#### WHAT IS ASKED
Copy every one of the lines below verbatim, omitting the pictures.

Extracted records
= = =
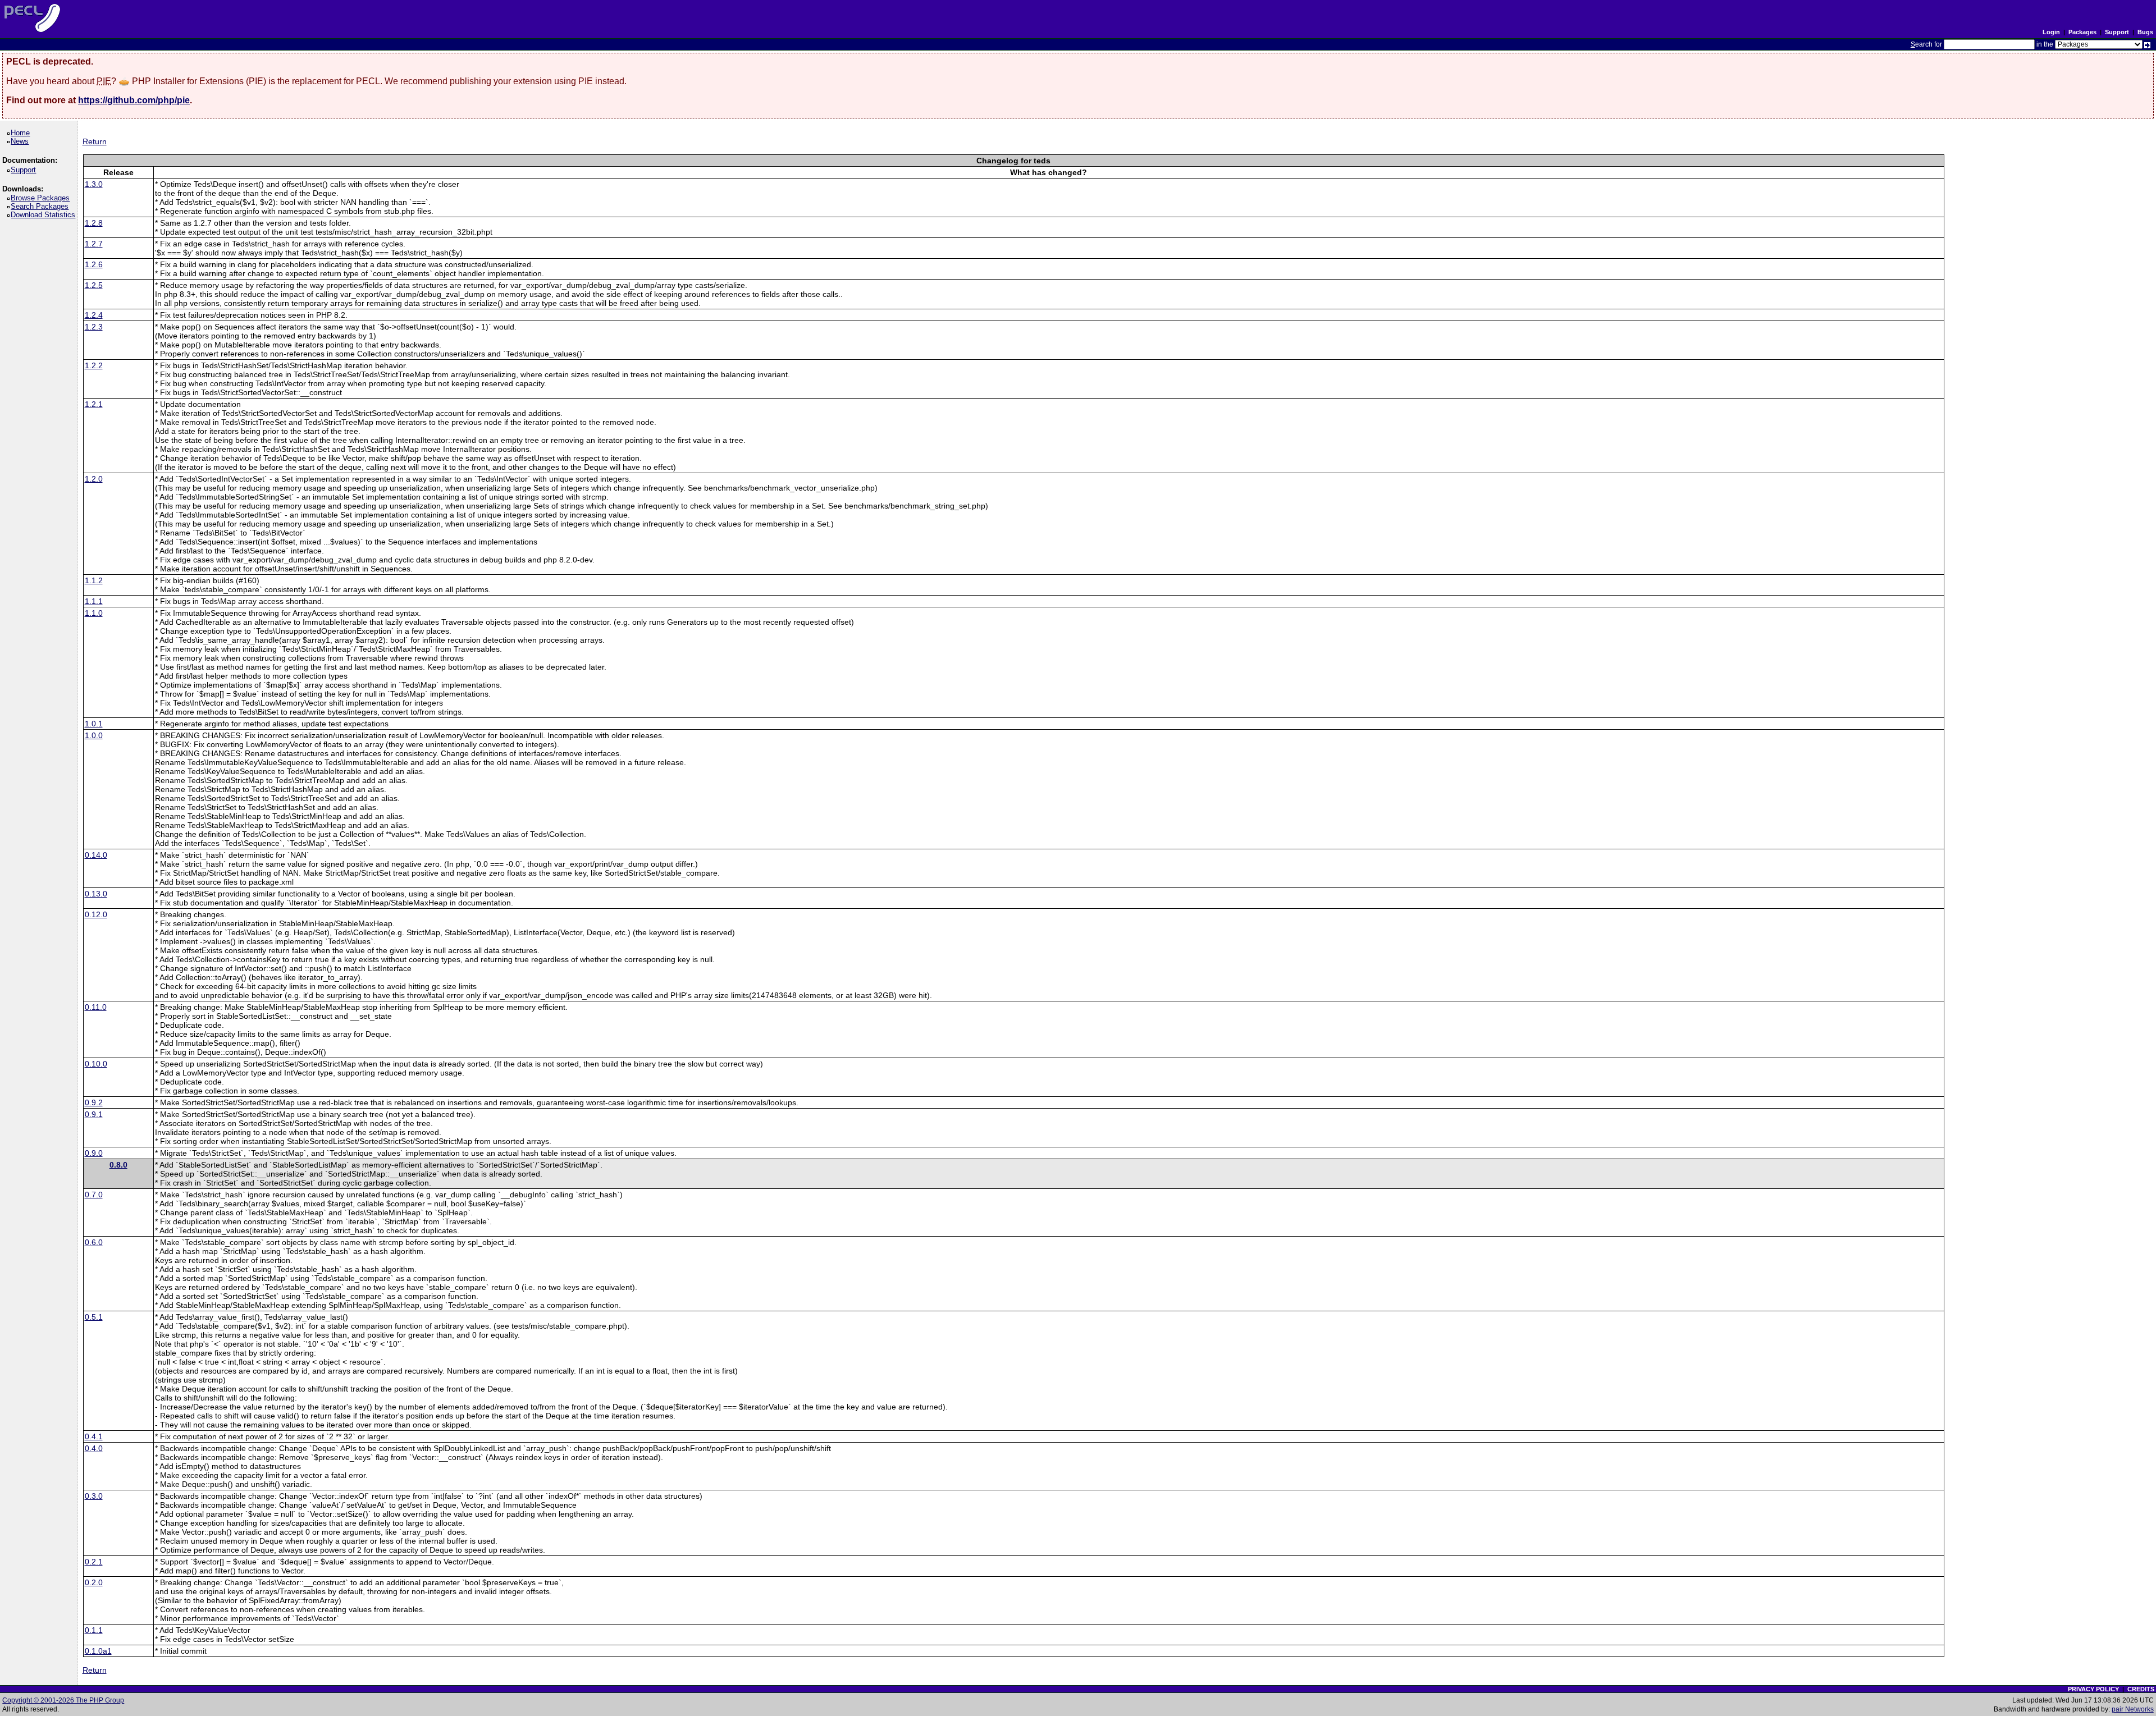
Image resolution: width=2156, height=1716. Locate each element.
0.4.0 (94, 1448)
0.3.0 (94, 1495)
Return (95, 141)
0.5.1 (94, 1316)
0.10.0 (96, 1063)
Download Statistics (45, 215)
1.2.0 (94, 478)
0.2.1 (94, 1561)
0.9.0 (94, 1152)
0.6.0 (94, 1242)
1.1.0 (94, 612)
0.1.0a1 (98, 1650)
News (21, 141)
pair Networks (2133, 1709)
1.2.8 (94, 222)
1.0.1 (94, 723)
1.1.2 (94, 580)
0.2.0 (94, 1582)
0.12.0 (96, 914)
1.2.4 (94, 314)
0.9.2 (94, 1102)
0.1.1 (94, 1630)
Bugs (2145, 32)
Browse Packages (42, 198)
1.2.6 (94, 264)
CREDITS (2140, 1689)
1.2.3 (94, 326)
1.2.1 (94, 404)
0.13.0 (96, 893)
= = =
#### RESPONSE TO THE TASK
Image resolution: width=2156, height=1716. Locate each element.
0.4.0 (94, 1448)
0.3.0 (94, 1495)
Return (95, 141)
0.5.1 (94, 1316)
0.10.0 (96, 1063)
Download Statistics (45, 215)
1.2.0 (94, 478)
0.2.1 (94, 1561)
0.9.0 (94, 1152)
0.6.0 (94, 1242)
1.1.0 (94, 612)
0.1.0a1 (98, 1650)
News (21, 141)
pair Networks (2133, 1709)
1.2.8 (94, 222)
1.0.1 (94, 723)
1.1.2 (94, 580)
0.2.0 (94, 1582)
0.12.0 (96, 914)
1.2.4 (94, 314)
0.9.2 (94, 1102)
0.1.1 (94, 1630)
Bugs (2145, 32)
Browse Packages (42, 198)
1.2.6 (94, 264)
CREDITS (2140, 1689)
1.2.3 (94, 326)
1.2.1 (94, 404)
0.13.0 (96, 893)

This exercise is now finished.